(begin)

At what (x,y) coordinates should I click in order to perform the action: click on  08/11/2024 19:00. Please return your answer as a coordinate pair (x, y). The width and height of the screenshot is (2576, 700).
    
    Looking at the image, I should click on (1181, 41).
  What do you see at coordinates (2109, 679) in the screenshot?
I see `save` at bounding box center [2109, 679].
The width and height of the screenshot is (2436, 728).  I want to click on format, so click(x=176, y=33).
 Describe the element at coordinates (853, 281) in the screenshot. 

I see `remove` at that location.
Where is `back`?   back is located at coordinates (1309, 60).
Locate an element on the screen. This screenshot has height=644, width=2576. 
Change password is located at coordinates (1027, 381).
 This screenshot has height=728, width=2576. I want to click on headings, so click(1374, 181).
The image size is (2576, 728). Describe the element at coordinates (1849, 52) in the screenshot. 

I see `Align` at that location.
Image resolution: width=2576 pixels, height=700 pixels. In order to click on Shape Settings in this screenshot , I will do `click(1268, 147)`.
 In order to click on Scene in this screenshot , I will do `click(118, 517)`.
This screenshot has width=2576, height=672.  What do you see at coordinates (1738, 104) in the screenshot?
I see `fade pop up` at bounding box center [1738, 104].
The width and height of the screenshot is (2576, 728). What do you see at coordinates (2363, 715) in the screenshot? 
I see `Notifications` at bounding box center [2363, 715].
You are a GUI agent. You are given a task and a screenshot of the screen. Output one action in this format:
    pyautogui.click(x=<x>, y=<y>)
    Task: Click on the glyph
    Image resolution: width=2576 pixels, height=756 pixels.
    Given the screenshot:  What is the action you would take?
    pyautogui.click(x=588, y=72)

(end)

▶ _Exercise prompt_
Update the lines from the one containing "Locate an element" through the last line, replacing "Image resolution" with "Screen resolution" and leaving everything else unchanged. Return only those lines.

▶ _Written response_
Locate an element on the screen. This screenshot has height=644, width=2576. 
Change password is located at coordinates (1027, 381).
 This screenshot has height=728, width=2576. I want to click on headings, so click(1374, 181).
The image size is (2576, 728). Describe the element at coordinates (1849, 52) in the screenshot. 

I see `Align` at that location.
Screen resolution: width=2576 pixels, height=700 pixels. In order to click on Shape Settings in this screenshot , I will do `click(1268, 147)`.
 In order to click on Scene in this screenshot , I will do `click(118, 517)`.
This screenshot has width=2576, height=672.  What do you see at coordinates (1738, 104) in the screenshot?
I see `fade pop up` at bounding box center [1738, 104].
The width and height of the screenshot is (2576, 728). What do you see at coordinates (2363, 715) in the screenshot? 
I see `Notifications` at bounding box center [2363, 715].
You are a GUI agent. You are given a task and a screenshot of the screen. Output one action in this format:
    pyautogui.click(x=<x>, y=<y>)
    Task: Click on the glyph
    Screen resolution: width=2576 pixels, height=756 pixels.
    Given the screenshot:  What is the action you would take?
    pyautogui.click(x=588, y=72)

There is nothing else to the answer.